Records provided>
......

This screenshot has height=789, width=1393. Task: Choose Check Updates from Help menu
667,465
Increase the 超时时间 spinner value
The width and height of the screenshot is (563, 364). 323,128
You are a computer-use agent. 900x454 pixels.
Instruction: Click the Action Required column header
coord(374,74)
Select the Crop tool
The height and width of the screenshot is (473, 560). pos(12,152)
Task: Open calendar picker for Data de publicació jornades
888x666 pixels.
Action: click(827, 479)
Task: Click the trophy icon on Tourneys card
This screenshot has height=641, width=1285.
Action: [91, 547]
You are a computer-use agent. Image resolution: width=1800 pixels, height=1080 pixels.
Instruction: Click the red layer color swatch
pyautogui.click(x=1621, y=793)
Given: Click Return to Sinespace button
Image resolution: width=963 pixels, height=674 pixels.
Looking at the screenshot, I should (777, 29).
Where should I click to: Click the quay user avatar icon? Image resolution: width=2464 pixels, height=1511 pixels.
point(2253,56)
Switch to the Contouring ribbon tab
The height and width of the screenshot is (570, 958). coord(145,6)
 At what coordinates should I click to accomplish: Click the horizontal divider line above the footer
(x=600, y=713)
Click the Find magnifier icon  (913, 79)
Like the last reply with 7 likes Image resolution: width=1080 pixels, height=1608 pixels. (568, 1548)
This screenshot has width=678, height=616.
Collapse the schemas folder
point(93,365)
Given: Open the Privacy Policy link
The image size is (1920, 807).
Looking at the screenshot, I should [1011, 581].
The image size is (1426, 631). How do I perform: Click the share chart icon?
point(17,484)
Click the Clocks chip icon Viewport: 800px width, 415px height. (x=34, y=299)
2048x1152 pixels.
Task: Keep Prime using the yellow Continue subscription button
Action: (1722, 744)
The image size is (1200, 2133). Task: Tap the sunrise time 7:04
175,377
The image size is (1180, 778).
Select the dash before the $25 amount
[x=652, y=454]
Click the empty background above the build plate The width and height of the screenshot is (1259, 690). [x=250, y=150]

......

Activity>
Please list every line of the records that contains "agent".

Result>
You are a computer-use agent. 900x454 pixels.
You are a computer-use agent. Image resolution: width=1800 pixels, height=1080 pixels.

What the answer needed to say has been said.